**SOURCE:**
====

17.2 In 1993 ExCo confirmed that the responsibility for monitoring quality assurance at the UGC-funded institutions should rest with the UGC, a view which was supported by the institutions. In the succeeding paragraphs we describe the quality assurance measures which have been developed by the UGC in partnership with its own institutions. Those introduced by other bodies are covered in paragraphs 17.10 and 17.11. While the HKCAA does not have a large formal role as far as the UGC sector is concerned, the expertise of its members, as individuals, is sought in the implementation of our quality assurance, not least to ensure that the UGC and non-UGC sectors are coordinated.

17.3 The concept of quality can be approached from a number of directions, and it is necessary to distinguish between these in order to understand the system of quality assurance which is now being set up by the UGC. One possibility is to study and measure the quality of the output (i.e. the graduates). This concept is familiar from the primary and secondary sectors, where exit quality is measured by common examinations. Output can be a useful indicator of a school's effectiveness if pupil intakes and resources are comparable and the curriculum is uniform. But in the higher education sector, the quality of the intake differs considerably across institutions and programmes and, more importantly, the curricula and even their objectives are rightly diverse. Thus, the output quality of graduates, even if it could be measured in some supposedly common form, is subject to much difficulty and controversy in interpretation.

====

**PROVIDED MATERIAL:**
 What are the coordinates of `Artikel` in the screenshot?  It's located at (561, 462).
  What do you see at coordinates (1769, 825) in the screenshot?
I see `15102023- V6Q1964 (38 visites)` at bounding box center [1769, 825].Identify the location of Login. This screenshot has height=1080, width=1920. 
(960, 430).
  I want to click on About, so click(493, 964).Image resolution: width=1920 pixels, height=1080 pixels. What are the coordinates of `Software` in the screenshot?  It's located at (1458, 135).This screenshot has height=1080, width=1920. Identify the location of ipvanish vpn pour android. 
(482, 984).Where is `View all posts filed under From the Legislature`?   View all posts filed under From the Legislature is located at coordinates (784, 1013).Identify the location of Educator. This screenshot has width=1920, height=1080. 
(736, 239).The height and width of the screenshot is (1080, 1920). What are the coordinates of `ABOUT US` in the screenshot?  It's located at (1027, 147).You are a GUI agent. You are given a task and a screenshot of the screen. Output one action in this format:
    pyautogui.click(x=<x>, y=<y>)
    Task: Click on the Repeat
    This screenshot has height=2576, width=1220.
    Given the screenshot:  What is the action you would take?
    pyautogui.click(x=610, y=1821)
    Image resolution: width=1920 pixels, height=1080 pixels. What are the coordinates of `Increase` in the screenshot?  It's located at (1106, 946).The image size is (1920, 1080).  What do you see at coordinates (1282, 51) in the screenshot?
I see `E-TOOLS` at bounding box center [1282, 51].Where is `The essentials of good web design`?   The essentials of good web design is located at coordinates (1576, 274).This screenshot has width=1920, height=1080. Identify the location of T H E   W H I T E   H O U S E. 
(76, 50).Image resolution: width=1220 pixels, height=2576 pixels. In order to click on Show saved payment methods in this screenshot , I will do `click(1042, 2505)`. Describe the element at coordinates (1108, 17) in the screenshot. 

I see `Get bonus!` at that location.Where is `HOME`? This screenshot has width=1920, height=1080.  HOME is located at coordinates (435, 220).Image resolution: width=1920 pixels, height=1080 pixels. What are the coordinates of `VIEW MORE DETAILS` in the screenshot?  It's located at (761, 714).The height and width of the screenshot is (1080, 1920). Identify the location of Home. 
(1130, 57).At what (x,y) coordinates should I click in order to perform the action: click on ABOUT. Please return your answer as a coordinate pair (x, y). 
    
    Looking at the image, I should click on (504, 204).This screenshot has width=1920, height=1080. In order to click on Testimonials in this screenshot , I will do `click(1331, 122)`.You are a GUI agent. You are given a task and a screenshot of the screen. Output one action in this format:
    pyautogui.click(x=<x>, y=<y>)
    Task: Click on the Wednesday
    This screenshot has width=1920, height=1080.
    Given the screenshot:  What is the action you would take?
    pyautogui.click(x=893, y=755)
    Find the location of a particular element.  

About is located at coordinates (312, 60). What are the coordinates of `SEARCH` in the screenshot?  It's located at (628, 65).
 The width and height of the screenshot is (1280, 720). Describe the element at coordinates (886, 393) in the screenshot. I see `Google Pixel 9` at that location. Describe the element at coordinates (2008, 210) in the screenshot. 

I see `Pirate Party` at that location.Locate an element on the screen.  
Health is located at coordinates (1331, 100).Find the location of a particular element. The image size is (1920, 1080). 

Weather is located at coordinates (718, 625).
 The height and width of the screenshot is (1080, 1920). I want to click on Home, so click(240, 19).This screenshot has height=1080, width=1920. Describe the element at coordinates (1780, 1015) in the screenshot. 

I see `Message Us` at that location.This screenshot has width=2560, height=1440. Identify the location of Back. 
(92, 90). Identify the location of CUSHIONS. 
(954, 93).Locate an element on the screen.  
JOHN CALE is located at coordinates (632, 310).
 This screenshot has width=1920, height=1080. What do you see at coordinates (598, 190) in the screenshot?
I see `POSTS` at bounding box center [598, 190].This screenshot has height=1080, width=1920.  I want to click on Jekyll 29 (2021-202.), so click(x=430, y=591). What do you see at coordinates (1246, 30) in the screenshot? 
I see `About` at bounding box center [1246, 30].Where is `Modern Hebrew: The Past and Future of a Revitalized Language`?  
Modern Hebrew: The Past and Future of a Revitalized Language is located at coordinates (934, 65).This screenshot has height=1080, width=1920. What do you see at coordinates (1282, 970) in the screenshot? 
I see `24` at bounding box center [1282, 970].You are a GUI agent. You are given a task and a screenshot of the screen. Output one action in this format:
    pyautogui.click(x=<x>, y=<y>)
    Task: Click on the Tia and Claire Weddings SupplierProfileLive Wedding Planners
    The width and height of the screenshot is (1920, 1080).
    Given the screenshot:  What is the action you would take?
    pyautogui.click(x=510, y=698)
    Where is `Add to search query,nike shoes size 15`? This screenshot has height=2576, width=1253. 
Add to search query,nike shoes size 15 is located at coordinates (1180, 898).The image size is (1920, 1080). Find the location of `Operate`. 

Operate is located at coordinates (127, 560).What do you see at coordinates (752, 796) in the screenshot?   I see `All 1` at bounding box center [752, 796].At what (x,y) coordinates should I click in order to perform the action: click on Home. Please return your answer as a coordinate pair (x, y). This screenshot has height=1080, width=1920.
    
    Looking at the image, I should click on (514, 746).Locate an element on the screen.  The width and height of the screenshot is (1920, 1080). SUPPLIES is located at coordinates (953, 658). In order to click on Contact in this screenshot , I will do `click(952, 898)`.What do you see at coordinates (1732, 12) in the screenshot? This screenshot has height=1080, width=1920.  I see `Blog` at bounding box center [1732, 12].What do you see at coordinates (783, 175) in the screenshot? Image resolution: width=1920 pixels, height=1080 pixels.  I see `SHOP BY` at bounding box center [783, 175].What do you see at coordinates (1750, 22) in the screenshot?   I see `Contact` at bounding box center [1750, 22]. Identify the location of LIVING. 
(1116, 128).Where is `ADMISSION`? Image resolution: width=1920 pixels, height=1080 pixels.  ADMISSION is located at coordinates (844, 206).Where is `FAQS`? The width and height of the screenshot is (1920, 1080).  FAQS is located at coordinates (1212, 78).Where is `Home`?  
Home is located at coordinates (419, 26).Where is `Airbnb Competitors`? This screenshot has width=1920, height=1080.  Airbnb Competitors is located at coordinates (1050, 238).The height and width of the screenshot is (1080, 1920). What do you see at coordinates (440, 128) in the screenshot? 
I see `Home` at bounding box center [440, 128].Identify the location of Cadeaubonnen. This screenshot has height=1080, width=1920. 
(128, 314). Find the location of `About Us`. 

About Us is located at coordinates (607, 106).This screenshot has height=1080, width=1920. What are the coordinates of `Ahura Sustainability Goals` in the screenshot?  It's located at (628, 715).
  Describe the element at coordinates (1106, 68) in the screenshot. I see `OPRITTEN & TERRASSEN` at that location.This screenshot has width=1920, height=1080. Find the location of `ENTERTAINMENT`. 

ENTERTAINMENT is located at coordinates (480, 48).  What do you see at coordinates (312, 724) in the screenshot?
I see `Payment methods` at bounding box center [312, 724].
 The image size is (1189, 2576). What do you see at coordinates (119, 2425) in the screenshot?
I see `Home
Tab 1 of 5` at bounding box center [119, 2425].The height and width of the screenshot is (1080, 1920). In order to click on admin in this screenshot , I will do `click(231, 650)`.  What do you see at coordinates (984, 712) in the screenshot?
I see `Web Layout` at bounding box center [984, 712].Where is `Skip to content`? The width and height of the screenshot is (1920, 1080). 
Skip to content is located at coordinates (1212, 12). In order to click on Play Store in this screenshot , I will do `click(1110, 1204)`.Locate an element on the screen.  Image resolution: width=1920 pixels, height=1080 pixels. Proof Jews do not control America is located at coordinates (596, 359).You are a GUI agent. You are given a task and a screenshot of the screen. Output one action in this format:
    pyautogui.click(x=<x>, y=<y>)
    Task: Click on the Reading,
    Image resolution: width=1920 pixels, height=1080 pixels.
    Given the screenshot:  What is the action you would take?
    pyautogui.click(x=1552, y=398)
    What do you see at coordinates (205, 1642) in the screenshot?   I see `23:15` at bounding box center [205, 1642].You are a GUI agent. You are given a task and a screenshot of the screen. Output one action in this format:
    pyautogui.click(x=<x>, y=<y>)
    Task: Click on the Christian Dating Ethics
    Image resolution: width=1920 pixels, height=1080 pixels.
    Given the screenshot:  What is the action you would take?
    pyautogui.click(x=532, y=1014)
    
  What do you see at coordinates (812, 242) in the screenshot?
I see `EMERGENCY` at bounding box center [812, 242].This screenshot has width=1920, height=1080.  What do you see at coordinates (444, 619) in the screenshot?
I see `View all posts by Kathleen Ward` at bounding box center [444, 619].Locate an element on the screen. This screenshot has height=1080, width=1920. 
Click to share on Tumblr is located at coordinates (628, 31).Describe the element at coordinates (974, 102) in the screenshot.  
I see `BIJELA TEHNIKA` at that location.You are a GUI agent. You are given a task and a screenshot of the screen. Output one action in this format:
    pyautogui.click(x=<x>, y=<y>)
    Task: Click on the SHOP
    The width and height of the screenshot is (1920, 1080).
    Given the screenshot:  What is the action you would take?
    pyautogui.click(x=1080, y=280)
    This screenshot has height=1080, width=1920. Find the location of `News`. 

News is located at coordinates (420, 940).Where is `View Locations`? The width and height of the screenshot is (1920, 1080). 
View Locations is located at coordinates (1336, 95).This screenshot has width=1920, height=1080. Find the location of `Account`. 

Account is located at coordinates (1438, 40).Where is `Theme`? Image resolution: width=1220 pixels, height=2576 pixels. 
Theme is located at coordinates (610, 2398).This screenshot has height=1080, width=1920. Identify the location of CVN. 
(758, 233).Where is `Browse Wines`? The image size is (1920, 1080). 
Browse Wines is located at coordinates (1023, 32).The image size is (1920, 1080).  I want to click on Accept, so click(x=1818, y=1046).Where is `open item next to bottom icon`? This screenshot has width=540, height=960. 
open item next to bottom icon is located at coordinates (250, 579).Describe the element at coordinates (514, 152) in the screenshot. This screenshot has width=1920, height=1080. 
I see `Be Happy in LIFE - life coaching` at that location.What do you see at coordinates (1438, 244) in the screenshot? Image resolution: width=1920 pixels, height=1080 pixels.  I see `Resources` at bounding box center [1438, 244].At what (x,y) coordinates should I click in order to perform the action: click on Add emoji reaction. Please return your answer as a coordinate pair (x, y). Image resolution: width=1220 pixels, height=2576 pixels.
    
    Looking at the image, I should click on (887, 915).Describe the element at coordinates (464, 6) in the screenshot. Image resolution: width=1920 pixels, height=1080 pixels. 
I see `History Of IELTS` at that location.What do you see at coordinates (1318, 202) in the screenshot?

====

**EXERCISE 1:** List every abbreviation that the passage on quality assurance uses as the name of a body.
**EXERCISE 2:** Rewrite the part of the passage on quality assurance that opens with the words containing "17.2 In 1993" and closes with "sectors are coordinated.", changing "institutions" to "universities".
**EXERCISE 3:** According to the passage on quality assurance, which body confirmed in 1993 that the UGC should be responsible for monitoring quality assurance at the UGC-funded institutions?
The records have no connection to the passage on quality assurance.

**EXPECTED OUTPUT 1:** ExCo, UGC, HKCAA

**EXPECTED OUTPUT 2:**
17.2 In 1993 ExCo confirmed that the responsibility for monitoring quality assurance at the UGC-funded universities should rest with the UGC, a view which was supported by the universities. In the succeeding paragraphs we describe the quality assurance measures which have been developed by the UGC in partnership with its own universities. Those introduced by other bodies are covered in paragraphs 17.10 and 17.11. While the HKCAA does not have a large formal role as far as the UGC sector is concerned, the expertise of its members, as individuals, is sought in the implementation of our quality assurance, not least to ensure that the UGC and non-UGC sectors are coordinated.

**EXPECTED OUTPUT 3:** ExCo